The repository organizes patterns by category: common/ for generic secrets, vendor/ for service-specific credentials, pii/ for personally identifiable information. This modularity lets teams cherry-pick relevant patterns rather than adopting everything. An e-commerce platform might prioritize credit card and SSN patterns from pii/, while a fintech startup would focus on IBAN and SWIFT codes. The vendor directory covers dozens of services—AWS access keys (beyond GitHub’s defaults), Okta API tokens, DataDog application keys, Shopify private app passwords—each with format-specific regex tuned to that service’s credential structure.
One particularly clever pattern targets connection strings with embedded credentials, a common mistake in database configuration:
regex:
pattern: |
(?i)(mongodb(?:\+srv)?|postgres(?:ql)?|mysql|sqlserver)://
(?!test|example|user|admin|root:password)([^:]+):([^@\s]{8,})@
This captures the protocol, excludes obvious test credentials via negative lookahead, then extracts username and password components. It demonstrates context-aware matching—understanding that secrets in URI format require different detection logic than standalone API keys. The repository includes similar specialized patterns for RSA private keys (matching PEM headers), JWT tokens (three base64 segments separated by dots), and OAuth tokens (specific prefixes like ghp_ for GitHub personal access tokens).
Integration with GitHub Advanced Security happens through the repository’s Security settings. After enabling secret scanning, administrators navigate to “Custom patterns” and paste YAML definitions. GitHub compiles the regex, validates test cases, and begins scanning both historical commits and new pushes. When a match occurs, GitHub creates a security alert, optionally blocking the push if configured. This tight integration means patterns update across all protected repositories simultaneously—adding a new vendor token pattern instantly protects hundreds of repos without per-repo configuration.
Gotcha
Regex-based secret detection fundamentally struggles with context. These patterns will flag secrets in test files, documentation, and example code unless you implement path-based exclusions or rely on GitHub’s machine learning layer to suppress low-confidence matches. A pattern detecting database passwords can’t distinguish between password=prod_secret123 in production config versus password=example_password in a README. While the repository includes entropy thresholds and negative lookaheads to mitigate this, expect an initial wave of false positives requiring manual triage and pattern tuning.

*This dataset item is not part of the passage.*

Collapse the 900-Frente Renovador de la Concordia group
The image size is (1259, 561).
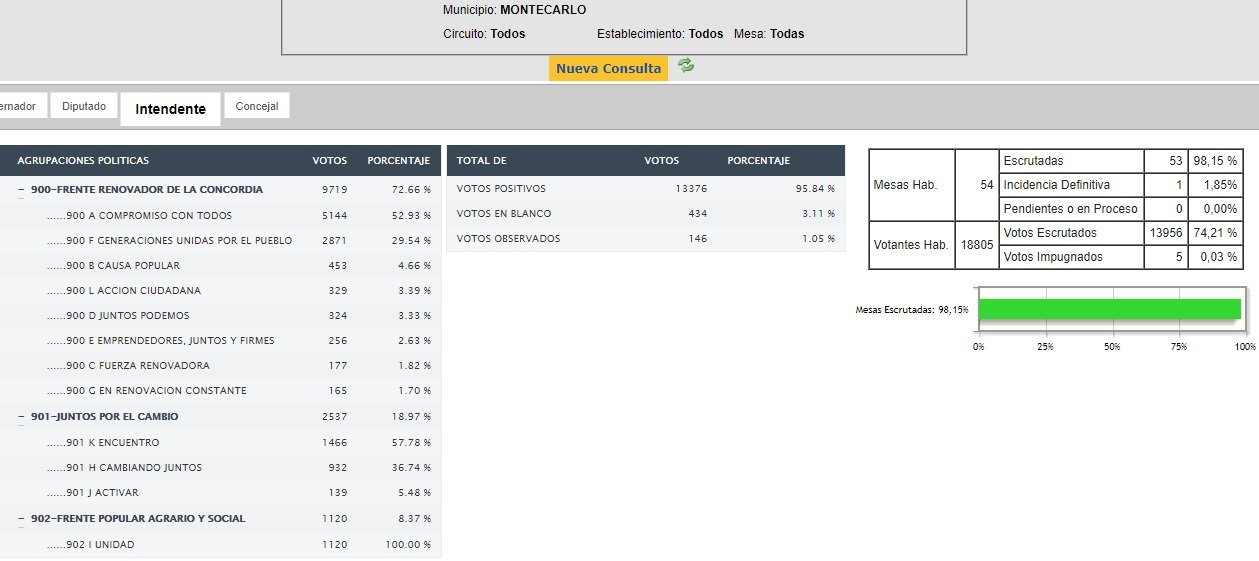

The dependency on GitHub Advanced Security is absolute. These patterns are YAML configurations specific to GitHub’s secret scanning engine—they won’t work with GitLab, Bitbucket, or standalone tools without significant reformatting. If you’re evaluating secret scanning across multiple platforms or need coverage beyond GitHub, you’ll need to maintain parallel pattern sets or choose a platform-agnostic tool. Additionally, pattern maintenance becomes an ongoing burden. When AWS changes their access key format or a vendor introduces a new authentication scheme, your custom patterns become stale. Unlike GitHub’s built-in patterns, which GitHub maintains centrally, these custom patterns are your responsibility to monitor and update.
Verdict
Use if: You’re already running GitHub Advanced Security and need detection beyond the 200+ built-in patterns—internal API key formats, niche vendor services, industry-specific PII like healthcare identifiers or financial account numbers. Also use if you’re establishing a security baseline for a large GitHub Enterprise deployment and want to adopt community-vetted patterns rather than building from scratch, saving weeks of regex development and testing. Skip if: You don’t have GitHub Advanced Security (these patterns are useless without it), you’re just starting with secret scanning and should first evaluate GitHub’s native coverage before adding complexity, you need multi-platform scanning across GitHub/GitLab/Bitbucket (choose TruffleHog or GitGuardian instead), or your team lacks regex expertise to maintain and tune patterns as false positives emerge. This repository is a force multiplier for mature GitHub security programs, not a starting point for secret scanning beginners.